§ What to do:
[A] List the values that the interview on Unitarian Universalist faith formation says faith formation must focus on to stay relevant in the future.
[B] In the interview on Unitarian Universalist faith formation, what does Hunter suggest for anyone wondering how to center community members who have not been centered before?
[C] Continue the interview on Unitarian Universalist faith formation from its final question.

Hauser: In order for Unitarian Universalist faith formation to remain relevant in the future, we must focus on values that affirm love, liberation, community, and connection. Our congregations have a great opportunity to center a multigenerational approach to worship that includes offering community events and working as advocates for social justice. Right now families are hungry for spaces where they can heal and reconnect. That is where many of our communities need to start.
"UU religious education is faith formation." — Aisha Haser, LREDA president
What would success look like in this context? How does RE most provide care to congregations and the UU community?
Hunter: We know what success looks like. When we build trust, interconnection, and a culture of accountability throughout our faith, we are heading in the right direction. When we appreciate the incredible relationships we already have, and commit to keep widening those circles, we are moving in the right direction. It looks like a willingness to be a novice at something, to take risks, and center those members of our community who have not been centered before; and if anyone is wondering how to do that, spend more time with children.
Hauser: Success also includes embodying a generosity of spirit. Understanding that UUism is not for the select few who “get it.” There are congregations who host food banks, shelters, offer their parking lots for those living in their cars, as some examples. Imagine the impact on the world if we expanded our imaginations and offered those spaces for community engagement.
What do you see as key actions to take in the near future?

§ The data:

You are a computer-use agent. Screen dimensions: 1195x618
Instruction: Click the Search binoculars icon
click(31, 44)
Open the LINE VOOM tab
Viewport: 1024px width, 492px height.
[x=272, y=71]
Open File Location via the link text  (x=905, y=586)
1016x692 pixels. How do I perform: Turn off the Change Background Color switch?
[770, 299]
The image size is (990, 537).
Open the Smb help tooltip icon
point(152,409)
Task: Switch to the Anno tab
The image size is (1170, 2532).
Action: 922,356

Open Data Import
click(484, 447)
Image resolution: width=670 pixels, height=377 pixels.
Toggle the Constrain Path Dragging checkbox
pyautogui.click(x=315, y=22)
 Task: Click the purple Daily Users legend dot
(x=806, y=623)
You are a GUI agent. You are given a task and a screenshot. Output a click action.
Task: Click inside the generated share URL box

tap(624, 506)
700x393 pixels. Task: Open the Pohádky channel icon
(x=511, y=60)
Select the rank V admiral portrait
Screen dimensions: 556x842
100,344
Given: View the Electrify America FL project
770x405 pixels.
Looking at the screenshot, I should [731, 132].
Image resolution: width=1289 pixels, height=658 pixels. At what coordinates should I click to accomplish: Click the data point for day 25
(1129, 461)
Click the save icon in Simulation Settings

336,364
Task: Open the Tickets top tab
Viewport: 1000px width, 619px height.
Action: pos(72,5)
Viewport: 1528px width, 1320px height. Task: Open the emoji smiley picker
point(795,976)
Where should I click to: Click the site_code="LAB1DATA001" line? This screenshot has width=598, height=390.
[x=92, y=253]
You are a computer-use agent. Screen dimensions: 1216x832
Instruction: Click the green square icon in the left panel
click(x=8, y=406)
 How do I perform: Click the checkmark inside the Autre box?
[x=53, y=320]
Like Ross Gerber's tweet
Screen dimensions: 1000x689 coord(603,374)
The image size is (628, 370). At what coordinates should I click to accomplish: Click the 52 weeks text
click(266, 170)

§ Numbered responses:
[A] Love, liberation, community, and connection.

[B] Spend more time with children.

[C]
Hauser: It is imperative that congregations move away from a scarcity mindset. This has caused near-panic that RE numbers have been in decline even before the pandemic and more so since. I would suggest that boards invest in a holistic approach to congregational life. Instead of separating worship and RE, we need to think strategically about how a congregation that centers faith formation of everyone, across the lifespan, would operate.
Hunter: I am noticing fear in many congregations right now as well. The number of children and families showing up for church dropped significantly during COVID; many religious education positions were cut; and ministers, staff, and volunteers are stretched thin. But now is the time to move beyond scarcity and fear and reflect on what we’ve learned. We need to focus on building generative and life-giving ministries. Because when we do that, people show up.
How do you envision RE will change as our congregations become ever more diverse and strive to increasingly reflect our commitment to welcoming all children and families?
Hauser: RE has already been more diverse than the adult populations of congregations, therefore religious educators have been on the forefront developing programs that serve people of many identities. I anticipate that RE will lead the way in responding to the spiritual needs of a diverse population.
Hunter: Yes. One of the reasons that religious educators are working at the forward edge of transformation in our faith is because young people hold us accountable to do better. Relationship is the key.
Given the pandemic experience, are there learnings that will inform RE’s future in terms of accessibility and/or a multiplatform experience?
Hauser: As the world came out of lockdown, there are few excuses that remain that prohibit multiplatform offerings. There is also a recognition of the need for people to find ways to meet in person that are as safe as possible. People need human interaction and connection, and there are many creative ways to provide that.
Hunter: Agreed. We have more tools now. Our communities have expanded their fluency with video and streaming platforms, which means we are more accessible, and we can be more intentional about how we facilitate online and in-person faith community. We have not yet realized how much the past few years have changed us—it is unfolding in real time.